His expression softens, and he says, “I can admit love makes a fool of a man.”
“Do you know from experience?” I’m terrified he’s about to tell me how he killed his wives.
“My first wife, my son's mother, was my soulmate. She was killed when the boys were young.” The old pain and rage are still so clear on his features I’m nearly shocked enough to ask about the rumors, but I know better. It’s not my business.
“I’m so sorry.”
“You would have made me a lovely wife, Gianna.”
“And having met you, I don’t believe I would have minded being your wife either, but I think we can do quite well if you take what I’m offering.”
“You have something to offer?”
“Fyodor, my word is law for my husband, and most of my father’s men have already sworn allegiance to me. I have an incredible amount to offer.”

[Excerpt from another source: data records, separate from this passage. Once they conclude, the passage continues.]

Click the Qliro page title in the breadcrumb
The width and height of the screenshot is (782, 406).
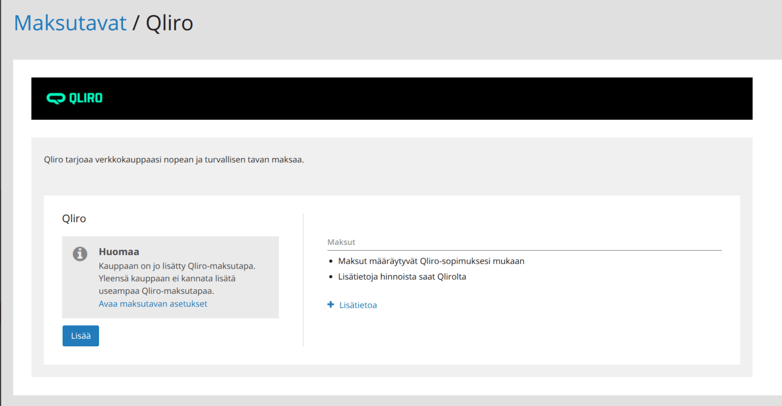(x=169, y=22)
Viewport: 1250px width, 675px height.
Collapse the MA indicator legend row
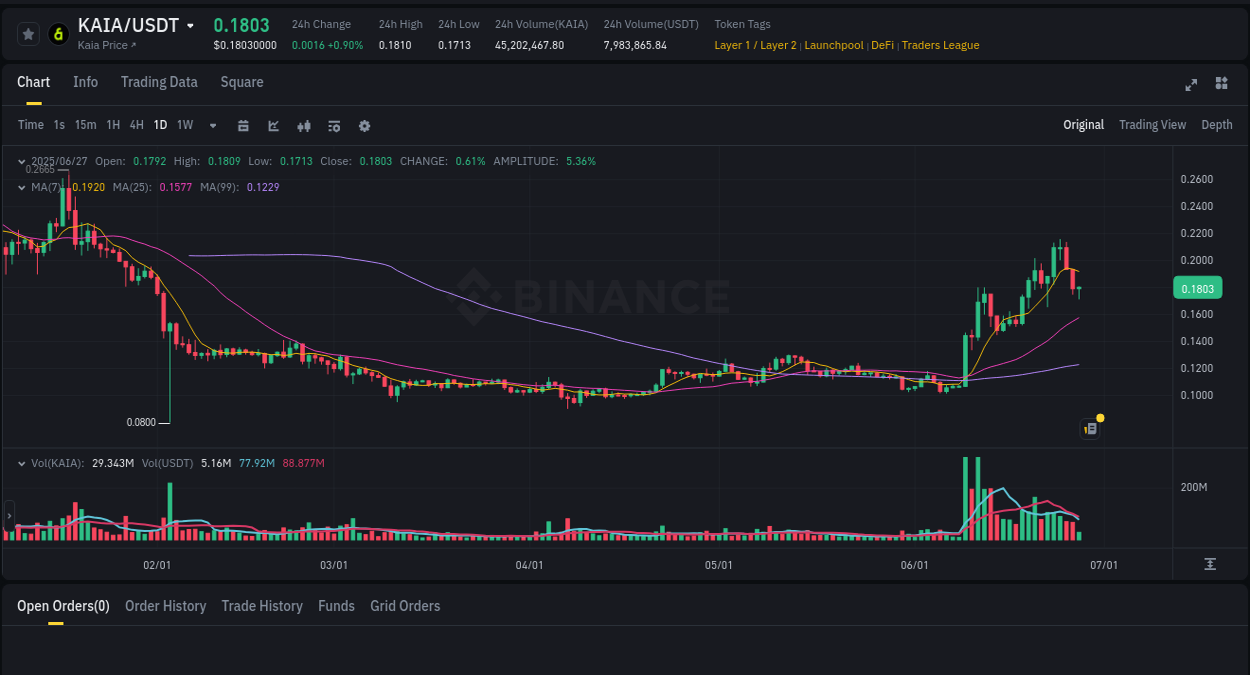click(x=21, y=187)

“You would make your husband look weak in my eyes?”
“That would be your mistake.” I shrug. “If anything, I hold him back from his more reckless decisions. He’s often the type who’s willing to burn himself along with his enemy.” I look him dead in his eyes this time. There is no threat, only a promise.
“Well, Mrs. Bouchard, I’m very surprised to admit we have a lot to talk about.”
“We do. Why don’t you and I go up to the chapel to discuss the matter on neutral ground.”
“How is your husband's territory neutral ground?”
“The chapel is God’s territory, not my husband’s.” I smile at him, hoping I haven’t miscalculated where he is concerned.
“You’re a practicing Catholic?” he asks.
“Yes.”
“You would have made me an excellent wife.”
But too bad for him, I’m already taken by a man who may wind up hating me when he finds out the truth of what I’ve been keeping from him.